Demo coding overview
The general structure of the demo is very simple. There are two 'modes'
of operation. The first mode is the initial sequence where the user does
not have control, and the application is performing operations like the
ripple and moving the dinosaur. This is called the Intro mode. The second
mode is where the camera pans back, and the user has control. This is called
the Main mode. After the Intro mode has finished, the application switches
to the Main mode and stays in that mode until the demo exits. The way drawing
is performed depends on which mode is currently active.
Notes:
-
All textures and sounds are loaded once into VRAM and SRAM respectively
at the beginning of the demo. Once there, the main RAM that they occupy
can be reclaimed.
-
If a Dual Shock controller is inserted, the program will change it into
analog mode and lock it there.
Intro mode
In Intro mode, the requirement is to draw the reflection of the scene in
the pond, rippling it if necessary (the rippling is caused by the dinosaur's
footfall), and integrate the rippled pond with the rest of the environment.
Because the original specification called for the reflected environment
in the pond to be rippled at any time, it was necessary to first render
this environment to an off screen buffer, then use this off screen buffer
as a texture for the pond, distorting the U/V co-ordinates in such a way
as to create the illusion of the water rippling. Initial experiments were
promising, but further down the track it was found to be too computationally
expensive to get an accurate result from an arbitrary camera position.
With this in mind, the specification was altered so that the ripple only
occurs in the period of time where the camera is not under the user's control.

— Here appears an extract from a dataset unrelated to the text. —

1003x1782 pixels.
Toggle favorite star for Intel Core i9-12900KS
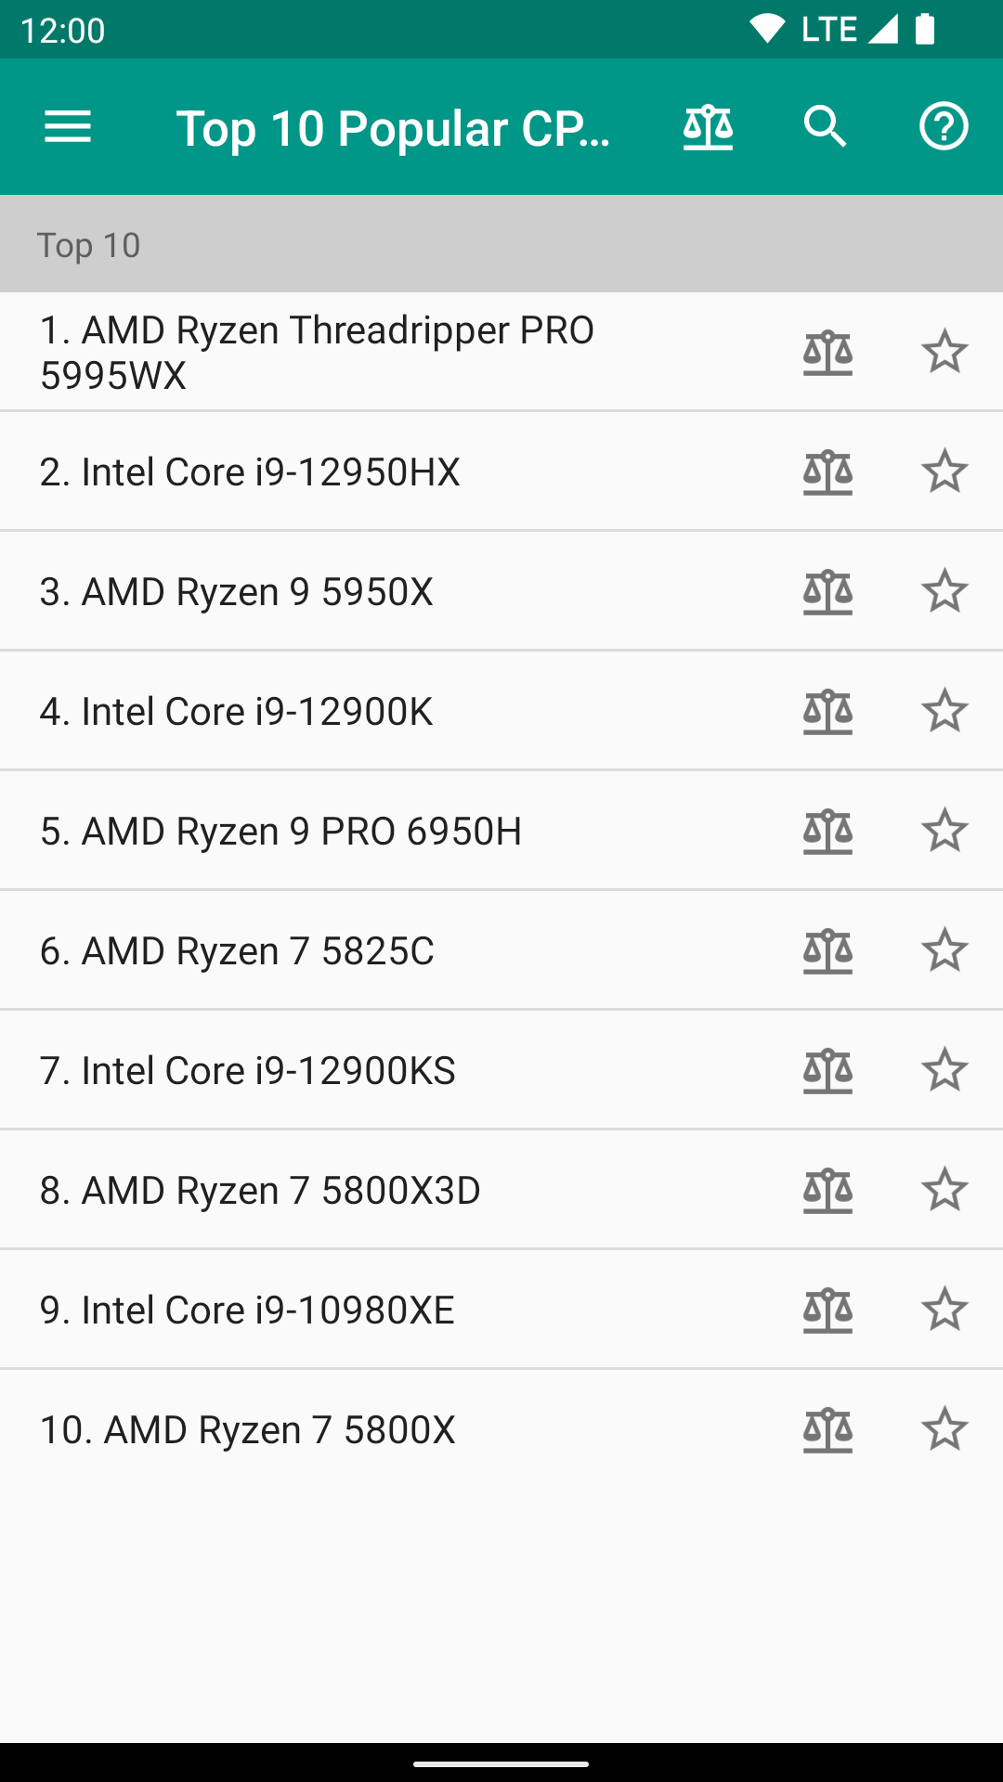point(944,1070)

The basic loop for the Intro mode is to:
-
Send the last frame's Ordering Tables to the GPU.
-
Process the sound.
-
Process the controller.
-
Prepare for drawing by clearing the Ordering Tables.
-
Move the objects in the scene.
-
Draw the sky to the off screen buffer.
-
Render the reflection to the off screen buffer
-
Iterate the ripple effect.
-
Render the environment, then the pond and finally the dinosaur.
This is very similar to the Main mode's loop, so we just use a flag to
change behaviour where the loops differ.
Notes:
-
The sky texture should cover the entire area of the pond, and when the
camera moves it gives the illusion of looking a long way off into the distance.
To perform this effect, the off screen buffer is filled with a sky texture
that is tiled across the whole area using tiled textures and a SPRT. By
adjusting the U/Vs with respect to the camera position, this gives the
illusion of distance. This method is better than using a simple TMD for
the sky, because it guarantees that the the entire off screen area will
be covered. With a TMD, it is difficult to move the model appropriately
to fill the area accurately. In addition, using a SPRT instead of a POLY_FT4
is faster. We also take advantage of the texture cache by making the sky
tile less than 64x64 pixels in size.
-
The water rippling algorithm is the 'standard' ripple effect. That is,
a rectangular array of water heights is kept, and two separate rectangular
arrays hold the velocity of the flow of water between each each water height.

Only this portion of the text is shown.